It did not take long after Pauly’s birth for me to realize that two newcomers in the house – the baby and the ayah Murugi – made it difficult for me to work there. So I found a room in an office block in town. It was a tiny space with a window, several floors up. Into it I introduced a table, a chair, a lamp, the Grundig radio and my portable typewriter.

The story I tried to cover there was Idi Amin. A year earlier General Amin had staged a coup in Uganda against the government of Milton Obote. The World Press, as we called ourselves, ventured to Kampala shortly afterward for the delayed funeral of Edward Mutesa, the Kabaka of the Baganda people who give their name to Uganda.

While there, we met with Amin and several of his generals. We journalists sat, spread out on a wall. The officials stood before us to answer questions and speak about the future.

In the army for twenty-five years, Amin had risen from assistant cook to the officer ranks under the British. A year or two after independence in 1962 he became Deputy Commander of the Army. He had been the Ugandan light heavyweight boxing champion for a decade, was a good swimmer and a fine rugby forward. He had an easy camaraderie with men. Our q & a with him and his officers was like a barracks-room bull session.

Idi Amin had an easy camaraderie with men

Idi Amin had an easy camaraderie with men

On that occasion, Amin gave a generally favorable impression of himself. He seemed more like a jovial, burly, hard-drinking master sergeant than a head of state. His burying Mutesa placated the Baganda people. Harmonizing tribal tensions was a must for Uganda governance. Amin appeared to be off to a good start for whatever he intended to do.

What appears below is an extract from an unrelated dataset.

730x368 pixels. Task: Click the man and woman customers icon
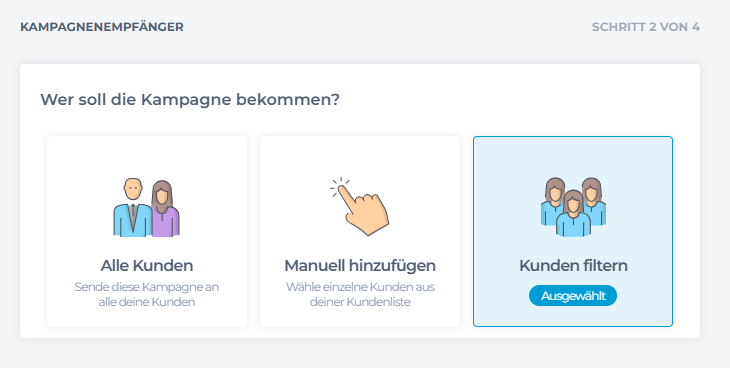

He had, of course, given the pro forma assurances that he was a soldier, not a politician; that the military government would be a caretaker until elections could be held; that elections would occur when “the situation” had normalized. Such assurances were part of the coup drill.

As time passed, however, Amin forgot about elections. He named himself Head of State and Commander-in-Chief of the armed forces. He also began to purge Obote’s tribal brothers from the army, replacing them with officers of his own tribe. Then he began to do curious things. We of “the World Press,” who thought we’d seen everything, were truly baffled.